Western blots of glyceraldehyde-3-phosphate dehydrogenase (GAPDH), PPARδ, PPARγ, PPARα, Akt, phospho-Akt, Akt substrate of 160 kDa (AS160), phospho-AS160, and Glut4 (Santa Cruz Inc., Santa Cruz, CA) were performed as reported (20). The positive control of Glut4 antibody (SC-2243) was provided by Santa Cruz Inc. (Supplementary Data).
Immunofluorescence was routinely performed using antibodies against Glut4 (Santa Cruz Inc.). The images were collected using a Nikon TE2000-U inverted fluorescence microscope (Nikon, Tokyo, Japan) and total internal reflection microscopy (Nikon) (26) (Supplementary Data).
The data are presented as the means ± SEM. All analyses were performed with SPSS (version 13.0). Statistical significance of differences between mean values was assessed by Student t test or one-way ANOVA with Bonferroni multiple comparison post hoc tests as appropriate. Two-tailed P < 0.05 was considered statistically significant.
Effect of TM on PPARδ expression and transcriptional activity in C2C12 myotubes.
PPRE activity induced by TM was examined in C2C12 myotubes transfected with a luciferase reporter construct containing three tandem repeats of PPRE (pTK-PPREx3-luc). In C2C12 myotubes cotransfected with PPARδ and pTK-PPREx3-luc, TM induced a time-dependent and dose-dependent enhancement of luciferase activity, which was associated with an upregulation of PPARδ protein expression (Fig. 1A and B). PPARδ activity and protein expression were slightly changed by acute exposure to TM (15 min or 1 h), whereas PPARδ activity and protein expression were significantly increased by chronic TM treatment for 12 h or 24 h (Fig. 1A). TM dose-dependently activated PPARδ, but TM at 30 μmol/L reduced the PPARδ transcriptional activity and protein expression compared with its low doses (Fig. 1B), which could be attributable to the cell toxic effect of high concentration of TM on transcriptional activity (27,28). As shown in Fig. 1C, all three PPAR isoform antagonists significantly inhibited the TM-induced activity. However, the combination of PPARδ and PPARγ antagonists (GSK0660 and GW9662) showed no additive effects. Treatment with TM (10 μmol/L) significantly increased the luciferase activity and PPARδ protein expressions in transfected C2C12 myotubes (Fig. 1D). Furthermore, it showed that incubation with 10 μmol/L TM for 24 h significantly upregulated PPARδ, PPARγ, and PPARα expression in C2C12 myotubes (Fig. 1E). These data strongly indicate that TM enhances the expression and transcriptional activity of PPARδ in C2C12 myotubes.

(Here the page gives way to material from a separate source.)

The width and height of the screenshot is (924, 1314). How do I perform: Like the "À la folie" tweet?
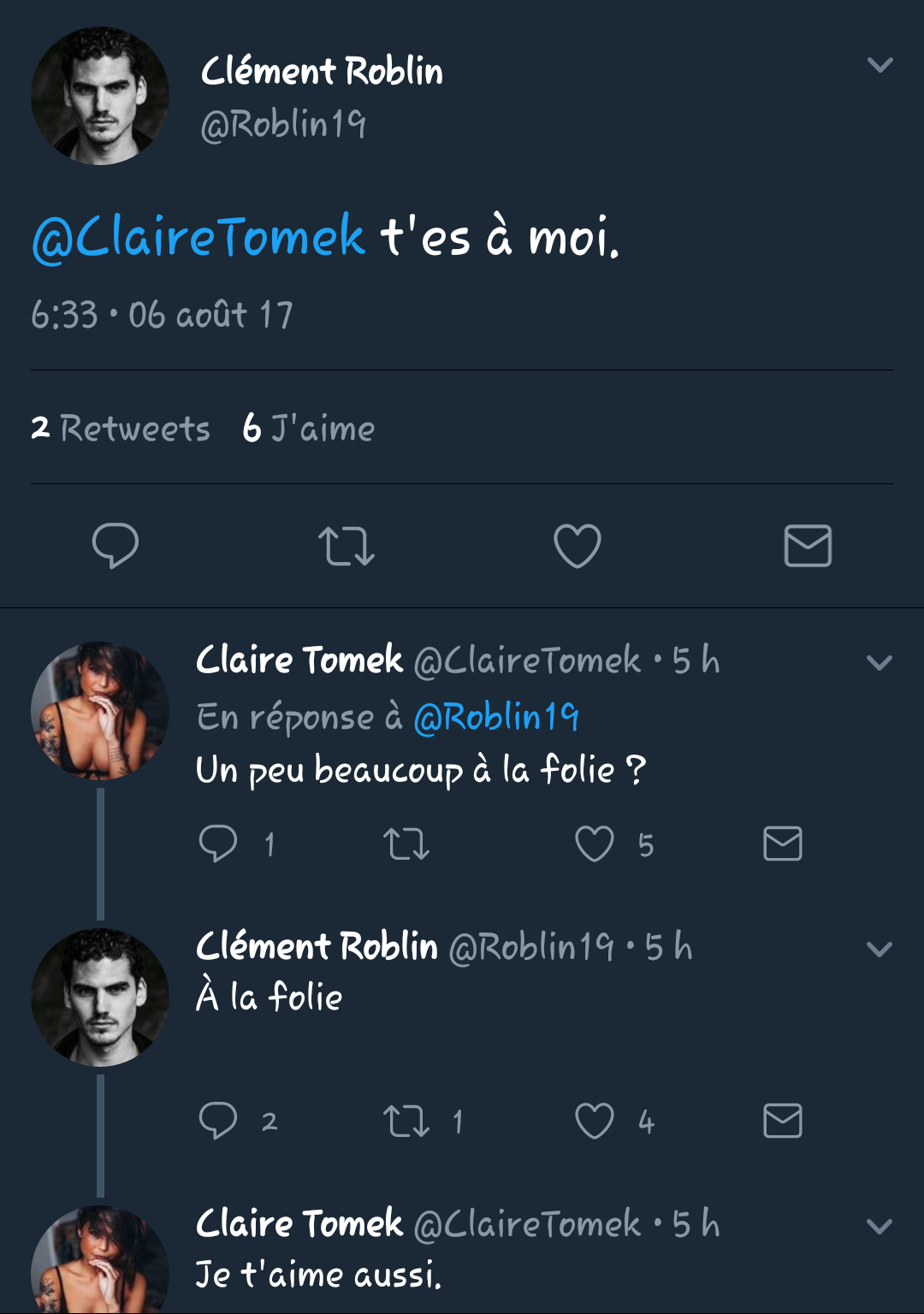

TM improves insulin signaling and glucose uptake through the PPARδ/PI3K pathway.
To examine the effect of TM on insulin resistance and its underlying mechanisms, we examined the insulin signaling pathway by measuring Akt, AS160 phosphorylation (29), and plasma membrane Glut4 expression (30) in insulin-sensitive (without palmitate) and palmitate-induced insulin-resistant C2C12 myotubes. In C2C12 myotubes not exposed to palmitate, the phosphorylation of Akt and AS160 and plasma membrane Glut4 expression were increased by ∼10-fold after acute insulin stimulation. However, in palmitate-treated insulin-resistant cells, the insulin-induced phosphorylation of Akt and AS160 and plasma membrane Glut4 expression were weak, which could be enhanced by TM treatment. Administration of TM did not restore the phosphorylated Akt or AS160, and it stimulate Glut4 translocation in C2C12 myotubes to the same levels compared with those not exposed to palmitate (Fig. 2A and B). Furthermore, these effects of TM on expression of phospho-Akt, phospho-AS160, and plasma membrane Glut4 were abolished in the presence of either PI3K inhibitor LY294002 or PPARδ inhibitor GSK0660. However, PPARγ inhibitor GW9662 and PPARα inhibitor GW6471 did not block the effects of TM (Fig. 2C and D). These results suggest that TM promotes Akt and AS160 phosphorylation and Glut4 translocation in insulin-resistant C2C12 myotubes in a PPARδ/PI3K–dependent, but not in a PPARγ-dependent or PPARα-dependent, manner.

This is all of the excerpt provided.